The following objects represent responses from the TfL API, and are therefore returned by the `Client` class methods - either individually or as an array of objects:

- `StopPoint`
- `Mode`
- `Line`
- `RouteSequence`
- `Disruption`
- `StopPointsResponse`
- `Prediction`

These objects contains two properties `content_expires` and `shared_expires`, which are the calculated expiry based on the HTTP response timestamp and the `maxage`/`s-maxage` header respectively. You can use these to calculate the time to live of the object, and to determine if the object is still valid - for example if implementing caching.

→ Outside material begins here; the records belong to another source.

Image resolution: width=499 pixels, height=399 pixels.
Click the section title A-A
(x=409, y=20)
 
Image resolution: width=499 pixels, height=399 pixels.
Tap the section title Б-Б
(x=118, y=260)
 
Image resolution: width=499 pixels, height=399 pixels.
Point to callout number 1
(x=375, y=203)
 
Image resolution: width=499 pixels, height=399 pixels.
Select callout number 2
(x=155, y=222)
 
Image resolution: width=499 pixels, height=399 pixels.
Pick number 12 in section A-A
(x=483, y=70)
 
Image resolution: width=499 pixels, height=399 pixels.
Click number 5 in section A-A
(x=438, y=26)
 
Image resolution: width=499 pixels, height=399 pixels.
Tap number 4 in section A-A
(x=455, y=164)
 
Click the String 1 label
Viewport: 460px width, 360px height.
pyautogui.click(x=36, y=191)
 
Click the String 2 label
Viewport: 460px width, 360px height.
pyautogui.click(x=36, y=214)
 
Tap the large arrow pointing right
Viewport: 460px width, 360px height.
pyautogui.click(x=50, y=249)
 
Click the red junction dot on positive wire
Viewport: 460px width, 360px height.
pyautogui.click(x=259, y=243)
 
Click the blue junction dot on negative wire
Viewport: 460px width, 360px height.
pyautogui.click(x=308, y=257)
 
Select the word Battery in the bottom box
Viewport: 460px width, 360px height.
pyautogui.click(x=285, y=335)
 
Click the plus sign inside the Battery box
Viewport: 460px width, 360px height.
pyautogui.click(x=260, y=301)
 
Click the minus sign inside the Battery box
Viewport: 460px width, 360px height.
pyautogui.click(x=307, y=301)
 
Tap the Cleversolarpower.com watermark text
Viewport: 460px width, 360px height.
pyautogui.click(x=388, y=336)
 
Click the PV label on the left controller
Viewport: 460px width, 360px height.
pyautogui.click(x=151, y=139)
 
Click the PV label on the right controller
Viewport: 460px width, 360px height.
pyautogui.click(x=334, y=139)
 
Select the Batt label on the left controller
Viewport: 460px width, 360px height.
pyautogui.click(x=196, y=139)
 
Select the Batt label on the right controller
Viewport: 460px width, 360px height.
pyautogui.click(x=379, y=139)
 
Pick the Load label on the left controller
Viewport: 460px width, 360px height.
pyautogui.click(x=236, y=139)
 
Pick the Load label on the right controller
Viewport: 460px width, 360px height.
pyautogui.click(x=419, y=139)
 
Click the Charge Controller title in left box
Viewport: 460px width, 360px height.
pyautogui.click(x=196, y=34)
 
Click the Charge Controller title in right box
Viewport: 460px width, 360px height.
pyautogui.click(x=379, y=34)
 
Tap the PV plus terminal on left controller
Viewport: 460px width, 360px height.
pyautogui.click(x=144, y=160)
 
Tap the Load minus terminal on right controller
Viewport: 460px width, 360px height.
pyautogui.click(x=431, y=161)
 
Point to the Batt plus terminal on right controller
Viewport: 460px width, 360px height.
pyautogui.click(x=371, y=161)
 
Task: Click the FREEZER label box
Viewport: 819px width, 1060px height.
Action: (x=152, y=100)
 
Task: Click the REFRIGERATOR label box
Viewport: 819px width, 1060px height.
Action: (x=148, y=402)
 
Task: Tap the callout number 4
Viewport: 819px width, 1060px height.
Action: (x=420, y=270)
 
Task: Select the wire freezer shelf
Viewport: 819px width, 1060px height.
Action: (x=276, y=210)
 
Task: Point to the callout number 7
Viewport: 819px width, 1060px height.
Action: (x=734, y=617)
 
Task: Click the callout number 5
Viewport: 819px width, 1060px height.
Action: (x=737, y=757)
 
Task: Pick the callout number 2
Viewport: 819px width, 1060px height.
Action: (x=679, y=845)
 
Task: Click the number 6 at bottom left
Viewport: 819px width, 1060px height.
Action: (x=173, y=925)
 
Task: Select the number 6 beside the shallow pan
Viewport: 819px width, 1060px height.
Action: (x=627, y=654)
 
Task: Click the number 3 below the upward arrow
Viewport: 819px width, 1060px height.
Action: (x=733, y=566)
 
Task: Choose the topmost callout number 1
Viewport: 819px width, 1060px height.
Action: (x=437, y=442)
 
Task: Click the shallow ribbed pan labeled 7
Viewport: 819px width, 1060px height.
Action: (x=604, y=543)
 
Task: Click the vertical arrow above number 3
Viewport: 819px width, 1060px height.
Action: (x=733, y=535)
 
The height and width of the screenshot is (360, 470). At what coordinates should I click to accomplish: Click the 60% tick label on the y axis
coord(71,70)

Here's a Mermaid visualisation of the Pydantic models (or [view online](https://mermaid-js.github.io/mermaid-live-editor/edit#pako:eNqNVE1r4zAQ_StG59AfkMNC2XaXhXQ3xKGHxRdhTZIBW9KOpJZQ-t9Xlhxbkl3aHBzpzXvzpWHeWKsEsC1rO27MA_Iz8b6Rlf8JJGgtKlntDhEJnOr-dPI4iINyFlJDAOqo-c215fJRWrrW8M-BbEdqpq7u7r59Lktj7AkEBuoRe5TndVtE53uIU0qr3PN3Uq-i9Og_IM9APzr1mhqOxFHuFJ8FN3kMtdRl9lyeOv4lQFo8IVBE53sQzkmmoj8kgD5-kLT90fDEbXsBUVulI5wxQ6QvUPKw2YhofCRSlMX0czawUmyHcsxrOAWnD2jI6fkRJ8NwqC23zhSGdH4KUw30gi0cr7oMs97IpauIL_xE-Jl3KNBe90CoRFlYmmxE09oy977Je4XSroLmAEYrabLQ98IH9o54tyelgSyC-bp6SG94j5-knC4NIzi_1VxMaN1a1QVlWeiMBMLKDkkGLlCSyb85-WRTxCefexlFEzBNUVL10li0JSd83PWlowKf3iHPkm1YD9RzFH4Hvw2ahtkL9NCwrT9KcJZ417BGvnsqd1bVV9myrSUHG-bzPF_Y9sQ7429OC25h3OET6peeVfQ0bvnhb8M0l3-VunHe_wMvtQ55)):

```mermaid
classDiagram
    direction LR
    class AffectedRoute
    class RouteSectionNaptanEntrySequence
    AffectedRoute ..> RouteSectionNaptanEntrySequence

    class PredictionTiming
    class Prediction
    Prediction ..> PredictionTiming 

    class Crowding
    class PassengerFlow
    class TrainLoading
    Crowding ..> PassengerFlow
    Crowding ..> TrainLoading

    class Identifier
    Identifier ..> Crowding

    class OrderedRoute
    class RouteSequence
    class MatchedStop
    RouteSequence ..> MatchedStop
    RouteSequence ..> OrderedRoute

    class ApiError
    class Mode


    class Line
    Line ..> Disruption
    Line ..> LineStatus
    Line ..> RouteSection
    Line ..> ServiceType
    Line ..> Crowding

    class RouteSection
    class ServiceType
    class ValidityPeriod
    class LineStatus
    class Disruption

    class StopPoint
    class StopPointsResponse
    class AdditionalProperties
    class StopPointsResponse
    class LineModeGroup
    class LineGroup



    LineStatus ..> ValidityPeriod
    LineStatus ..> Disruption

    Disruption ..> AffectedRoute
    MatchedStop ..> Identifier 

    RouteSectionNaptanEntrySequence ..> StopPoint

    StopPoint ..> LineGroup
    StopPoint ..> LineModeGroup
    StopPoint ..> AdditionalProperties
    StopPoint ..> Line
    StopPointsResponse ..> StopPoint


```

# Development environment

The devcontainer is set up to use the `poetry` package manager. You can use the `poetry` commands to manage the environment. The `poetry.lock` file is checked in, so you can use `poetry install --with dev --no-interaction --sync --no-root` to install the dependencies (which the devcontainer does on the `postCreateCommand` command).